INPUT DATA:
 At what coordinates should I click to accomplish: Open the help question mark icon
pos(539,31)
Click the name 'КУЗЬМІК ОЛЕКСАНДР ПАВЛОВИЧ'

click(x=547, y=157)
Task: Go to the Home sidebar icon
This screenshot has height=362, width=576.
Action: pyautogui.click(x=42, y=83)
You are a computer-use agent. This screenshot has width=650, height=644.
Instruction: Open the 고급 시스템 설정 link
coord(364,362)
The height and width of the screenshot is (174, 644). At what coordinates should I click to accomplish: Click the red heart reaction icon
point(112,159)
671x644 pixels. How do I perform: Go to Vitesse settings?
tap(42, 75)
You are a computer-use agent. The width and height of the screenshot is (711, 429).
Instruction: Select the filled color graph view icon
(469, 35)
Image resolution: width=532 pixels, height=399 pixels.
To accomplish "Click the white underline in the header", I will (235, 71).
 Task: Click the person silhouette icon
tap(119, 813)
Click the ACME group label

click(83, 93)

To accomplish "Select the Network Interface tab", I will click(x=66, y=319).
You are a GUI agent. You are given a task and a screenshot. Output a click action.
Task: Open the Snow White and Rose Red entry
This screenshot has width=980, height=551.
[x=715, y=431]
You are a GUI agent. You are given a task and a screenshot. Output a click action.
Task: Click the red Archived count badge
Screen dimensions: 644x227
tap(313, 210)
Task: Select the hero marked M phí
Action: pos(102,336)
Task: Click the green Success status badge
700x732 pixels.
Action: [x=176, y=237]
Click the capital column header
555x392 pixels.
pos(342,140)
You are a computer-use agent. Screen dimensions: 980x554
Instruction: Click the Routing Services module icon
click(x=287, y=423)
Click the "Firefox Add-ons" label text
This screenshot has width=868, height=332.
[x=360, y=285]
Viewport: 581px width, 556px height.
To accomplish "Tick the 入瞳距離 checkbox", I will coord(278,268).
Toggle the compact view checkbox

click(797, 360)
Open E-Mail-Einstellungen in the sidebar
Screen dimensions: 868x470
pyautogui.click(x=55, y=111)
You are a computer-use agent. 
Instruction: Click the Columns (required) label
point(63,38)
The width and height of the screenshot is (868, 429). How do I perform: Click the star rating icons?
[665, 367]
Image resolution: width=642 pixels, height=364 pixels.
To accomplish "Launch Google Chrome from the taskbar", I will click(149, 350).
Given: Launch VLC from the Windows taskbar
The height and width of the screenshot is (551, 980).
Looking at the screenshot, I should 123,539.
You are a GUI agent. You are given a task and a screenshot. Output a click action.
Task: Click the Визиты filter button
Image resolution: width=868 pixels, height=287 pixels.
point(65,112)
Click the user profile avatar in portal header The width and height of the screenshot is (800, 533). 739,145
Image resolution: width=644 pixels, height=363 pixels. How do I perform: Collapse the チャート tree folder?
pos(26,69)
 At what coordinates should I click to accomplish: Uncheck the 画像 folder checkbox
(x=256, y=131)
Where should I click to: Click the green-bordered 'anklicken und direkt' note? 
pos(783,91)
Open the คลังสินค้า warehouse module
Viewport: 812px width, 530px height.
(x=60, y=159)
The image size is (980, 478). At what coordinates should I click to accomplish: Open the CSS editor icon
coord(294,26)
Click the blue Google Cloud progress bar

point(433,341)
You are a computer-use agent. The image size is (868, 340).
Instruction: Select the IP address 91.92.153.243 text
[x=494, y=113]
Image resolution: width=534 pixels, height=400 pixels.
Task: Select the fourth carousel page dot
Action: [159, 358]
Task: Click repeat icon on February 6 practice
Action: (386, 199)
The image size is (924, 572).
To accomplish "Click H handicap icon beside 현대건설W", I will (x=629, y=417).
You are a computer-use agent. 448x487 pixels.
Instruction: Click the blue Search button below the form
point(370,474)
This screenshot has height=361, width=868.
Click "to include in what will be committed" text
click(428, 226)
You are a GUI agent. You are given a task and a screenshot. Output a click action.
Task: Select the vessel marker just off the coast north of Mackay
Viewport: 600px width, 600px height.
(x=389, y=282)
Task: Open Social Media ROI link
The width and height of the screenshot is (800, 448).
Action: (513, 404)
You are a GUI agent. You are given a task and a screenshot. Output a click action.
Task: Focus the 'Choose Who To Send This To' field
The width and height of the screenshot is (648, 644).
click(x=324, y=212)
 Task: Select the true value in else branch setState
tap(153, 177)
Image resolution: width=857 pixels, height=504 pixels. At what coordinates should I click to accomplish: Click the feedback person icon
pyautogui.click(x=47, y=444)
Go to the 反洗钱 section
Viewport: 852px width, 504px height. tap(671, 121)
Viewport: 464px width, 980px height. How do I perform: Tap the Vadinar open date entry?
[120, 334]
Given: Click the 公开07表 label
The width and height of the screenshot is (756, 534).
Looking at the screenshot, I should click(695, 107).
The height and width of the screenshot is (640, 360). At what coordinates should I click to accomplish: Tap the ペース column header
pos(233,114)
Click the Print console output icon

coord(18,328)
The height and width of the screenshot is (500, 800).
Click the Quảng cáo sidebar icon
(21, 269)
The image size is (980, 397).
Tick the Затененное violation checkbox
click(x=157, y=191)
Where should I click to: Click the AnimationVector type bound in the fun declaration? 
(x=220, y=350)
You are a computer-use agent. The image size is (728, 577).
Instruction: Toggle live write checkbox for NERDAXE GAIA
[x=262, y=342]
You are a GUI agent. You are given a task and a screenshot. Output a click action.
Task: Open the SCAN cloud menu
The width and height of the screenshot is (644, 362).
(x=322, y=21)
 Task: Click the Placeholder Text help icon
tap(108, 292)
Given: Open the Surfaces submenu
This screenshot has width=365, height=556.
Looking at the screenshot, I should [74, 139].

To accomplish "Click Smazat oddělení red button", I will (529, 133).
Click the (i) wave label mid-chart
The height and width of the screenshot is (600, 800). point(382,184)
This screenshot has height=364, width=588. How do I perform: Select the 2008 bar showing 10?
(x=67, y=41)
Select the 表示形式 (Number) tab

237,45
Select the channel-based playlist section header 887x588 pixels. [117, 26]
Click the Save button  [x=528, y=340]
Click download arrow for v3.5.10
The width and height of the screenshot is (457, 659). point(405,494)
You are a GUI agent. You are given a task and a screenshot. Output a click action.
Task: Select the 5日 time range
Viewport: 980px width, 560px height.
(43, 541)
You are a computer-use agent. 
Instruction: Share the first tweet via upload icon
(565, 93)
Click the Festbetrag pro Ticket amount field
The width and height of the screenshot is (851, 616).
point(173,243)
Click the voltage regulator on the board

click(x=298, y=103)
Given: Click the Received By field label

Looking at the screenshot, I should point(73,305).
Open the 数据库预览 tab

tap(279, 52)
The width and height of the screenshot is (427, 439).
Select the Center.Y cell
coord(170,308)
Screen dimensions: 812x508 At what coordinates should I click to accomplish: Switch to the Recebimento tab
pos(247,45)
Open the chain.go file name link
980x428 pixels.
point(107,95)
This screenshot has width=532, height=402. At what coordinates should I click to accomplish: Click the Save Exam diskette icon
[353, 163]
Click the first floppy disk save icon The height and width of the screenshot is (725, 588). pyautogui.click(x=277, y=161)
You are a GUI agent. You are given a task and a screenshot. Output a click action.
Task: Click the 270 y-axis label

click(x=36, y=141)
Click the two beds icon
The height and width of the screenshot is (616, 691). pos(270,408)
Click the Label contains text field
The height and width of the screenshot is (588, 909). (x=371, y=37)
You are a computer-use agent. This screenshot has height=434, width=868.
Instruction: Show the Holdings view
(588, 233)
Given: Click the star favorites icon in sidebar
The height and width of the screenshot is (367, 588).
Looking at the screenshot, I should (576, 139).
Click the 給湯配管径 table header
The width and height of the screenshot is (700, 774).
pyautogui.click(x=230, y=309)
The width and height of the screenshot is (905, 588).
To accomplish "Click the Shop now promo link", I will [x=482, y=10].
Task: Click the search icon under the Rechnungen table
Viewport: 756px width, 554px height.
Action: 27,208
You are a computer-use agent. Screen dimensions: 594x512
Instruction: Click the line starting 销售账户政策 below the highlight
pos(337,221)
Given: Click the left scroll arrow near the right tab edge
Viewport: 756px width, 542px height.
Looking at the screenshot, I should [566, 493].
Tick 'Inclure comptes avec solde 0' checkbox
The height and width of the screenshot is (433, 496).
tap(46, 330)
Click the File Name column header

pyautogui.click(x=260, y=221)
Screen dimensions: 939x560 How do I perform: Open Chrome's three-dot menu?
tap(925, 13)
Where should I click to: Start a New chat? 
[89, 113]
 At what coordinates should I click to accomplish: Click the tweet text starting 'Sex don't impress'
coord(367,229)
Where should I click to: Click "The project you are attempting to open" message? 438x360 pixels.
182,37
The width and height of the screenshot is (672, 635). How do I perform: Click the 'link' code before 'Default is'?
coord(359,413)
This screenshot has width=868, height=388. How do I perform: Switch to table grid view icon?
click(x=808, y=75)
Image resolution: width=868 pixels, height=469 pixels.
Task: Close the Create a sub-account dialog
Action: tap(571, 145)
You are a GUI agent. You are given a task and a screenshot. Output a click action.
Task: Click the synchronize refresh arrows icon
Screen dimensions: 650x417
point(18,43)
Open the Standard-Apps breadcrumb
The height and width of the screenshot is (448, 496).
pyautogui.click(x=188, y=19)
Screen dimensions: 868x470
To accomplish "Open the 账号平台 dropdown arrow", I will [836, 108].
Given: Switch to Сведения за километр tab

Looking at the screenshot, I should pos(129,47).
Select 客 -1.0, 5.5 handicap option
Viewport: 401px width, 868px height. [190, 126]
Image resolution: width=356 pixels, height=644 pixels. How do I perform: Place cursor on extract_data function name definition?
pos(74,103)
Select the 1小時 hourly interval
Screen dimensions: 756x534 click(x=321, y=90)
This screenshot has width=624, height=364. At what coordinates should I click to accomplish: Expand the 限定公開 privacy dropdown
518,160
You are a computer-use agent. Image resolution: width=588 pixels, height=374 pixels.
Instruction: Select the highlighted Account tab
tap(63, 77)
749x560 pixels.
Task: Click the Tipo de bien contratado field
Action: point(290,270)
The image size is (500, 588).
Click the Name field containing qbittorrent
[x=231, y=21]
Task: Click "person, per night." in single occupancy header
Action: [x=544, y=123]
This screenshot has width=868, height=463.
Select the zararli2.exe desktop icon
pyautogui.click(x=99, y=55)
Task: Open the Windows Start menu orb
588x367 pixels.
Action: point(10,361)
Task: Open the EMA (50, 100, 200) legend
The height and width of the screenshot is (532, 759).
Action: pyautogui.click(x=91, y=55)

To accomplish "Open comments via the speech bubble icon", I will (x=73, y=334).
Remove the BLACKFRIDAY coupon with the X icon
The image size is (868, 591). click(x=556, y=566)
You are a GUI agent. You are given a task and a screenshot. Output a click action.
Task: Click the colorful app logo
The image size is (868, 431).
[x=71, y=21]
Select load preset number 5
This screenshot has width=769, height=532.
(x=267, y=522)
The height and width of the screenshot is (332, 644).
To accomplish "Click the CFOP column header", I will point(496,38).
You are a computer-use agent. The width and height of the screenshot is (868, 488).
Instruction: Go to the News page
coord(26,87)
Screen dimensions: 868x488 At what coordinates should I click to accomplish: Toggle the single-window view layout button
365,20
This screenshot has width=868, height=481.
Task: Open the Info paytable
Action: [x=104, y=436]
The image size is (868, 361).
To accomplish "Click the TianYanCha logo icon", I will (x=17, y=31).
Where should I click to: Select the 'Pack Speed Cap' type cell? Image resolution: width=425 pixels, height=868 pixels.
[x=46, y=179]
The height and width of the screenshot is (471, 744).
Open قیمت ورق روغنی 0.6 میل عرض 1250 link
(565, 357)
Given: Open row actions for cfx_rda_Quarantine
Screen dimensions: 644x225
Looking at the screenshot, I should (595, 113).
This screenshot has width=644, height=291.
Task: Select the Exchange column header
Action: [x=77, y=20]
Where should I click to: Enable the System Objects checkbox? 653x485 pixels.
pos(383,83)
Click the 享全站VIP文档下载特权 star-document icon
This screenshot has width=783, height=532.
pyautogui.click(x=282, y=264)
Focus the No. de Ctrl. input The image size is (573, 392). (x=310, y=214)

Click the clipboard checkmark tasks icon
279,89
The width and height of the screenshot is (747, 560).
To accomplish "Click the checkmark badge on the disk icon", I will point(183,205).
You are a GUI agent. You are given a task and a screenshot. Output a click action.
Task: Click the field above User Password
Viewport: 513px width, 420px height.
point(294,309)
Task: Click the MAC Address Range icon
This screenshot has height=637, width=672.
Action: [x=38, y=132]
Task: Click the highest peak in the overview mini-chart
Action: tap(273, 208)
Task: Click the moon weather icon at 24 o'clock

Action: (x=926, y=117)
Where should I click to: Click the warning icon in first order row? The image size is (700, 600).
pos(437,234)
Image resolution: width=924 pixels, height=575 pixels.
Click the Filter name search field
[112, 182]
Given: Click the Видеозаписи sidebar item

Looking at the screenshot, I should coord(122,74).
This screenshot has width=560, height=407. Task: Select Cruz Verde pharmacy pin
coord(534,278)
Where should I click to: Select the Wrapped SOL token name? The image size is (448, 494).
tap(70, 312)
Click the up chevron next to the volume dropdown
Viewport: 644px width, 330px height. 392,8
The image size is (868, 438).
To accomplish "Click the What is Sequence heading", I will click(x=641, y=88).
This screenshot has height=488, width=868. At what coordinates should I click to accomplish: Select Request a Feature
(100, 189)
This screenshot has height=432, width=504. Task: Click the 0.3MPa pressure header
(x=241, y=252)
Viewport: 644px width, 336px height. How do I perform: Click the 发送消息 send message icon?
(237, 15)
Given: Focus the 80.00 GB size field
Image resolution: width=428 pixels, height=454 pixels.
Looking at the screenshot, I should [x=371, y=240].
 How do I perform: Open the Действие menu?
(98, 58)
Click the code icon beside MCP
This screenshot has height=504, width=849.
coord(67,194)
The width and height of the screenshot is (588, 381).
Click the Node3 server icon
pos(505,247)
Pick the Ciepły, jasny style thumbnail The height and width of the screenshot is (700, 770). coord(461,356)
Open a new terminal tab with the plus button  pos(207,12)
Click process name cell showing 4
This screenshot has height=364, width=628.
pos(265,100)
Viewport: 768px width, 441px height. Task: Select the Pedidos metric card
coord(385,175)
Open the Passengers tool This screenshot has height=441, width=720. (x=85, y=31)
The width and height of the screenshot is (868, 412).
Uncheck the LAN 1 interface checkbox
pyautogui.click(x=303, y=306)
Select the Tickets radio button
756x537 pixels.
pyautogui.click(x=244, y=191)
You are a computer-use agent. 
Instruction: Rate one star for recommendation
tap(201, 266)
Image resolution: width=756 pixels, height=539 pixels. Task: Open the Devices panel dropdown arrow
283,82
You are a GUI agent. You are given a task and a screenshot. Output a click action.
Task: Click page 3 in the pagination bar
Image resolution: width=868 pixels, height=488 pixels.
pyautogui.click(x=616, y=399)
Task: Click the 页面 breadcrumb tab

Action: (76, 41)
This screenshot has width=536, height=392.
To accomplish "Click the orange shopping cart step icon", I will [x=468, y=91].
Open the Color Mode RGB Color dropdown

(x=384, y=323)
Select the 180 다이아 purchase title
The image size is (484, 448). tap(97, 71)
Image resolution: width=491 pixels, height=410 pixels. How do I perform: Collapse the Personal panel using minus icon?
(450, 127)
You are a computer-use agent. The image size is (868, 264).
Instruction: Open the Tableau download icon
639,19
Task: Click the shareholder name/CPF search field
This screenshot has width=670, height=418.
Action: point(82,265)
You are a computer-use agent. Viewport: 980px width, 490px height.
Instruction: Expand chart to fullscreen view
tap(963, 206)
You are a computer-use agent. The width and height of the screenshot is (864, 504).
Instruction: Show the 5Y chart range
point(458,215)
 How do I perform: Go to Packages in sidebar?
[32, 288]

WORK INSTRUCTION: Go over the data and return every line that includes the word "Windows".

RESPONSE AREA:
Given: Launch VLC from the Windows taskbar
Task: Open the Windows Start menu orb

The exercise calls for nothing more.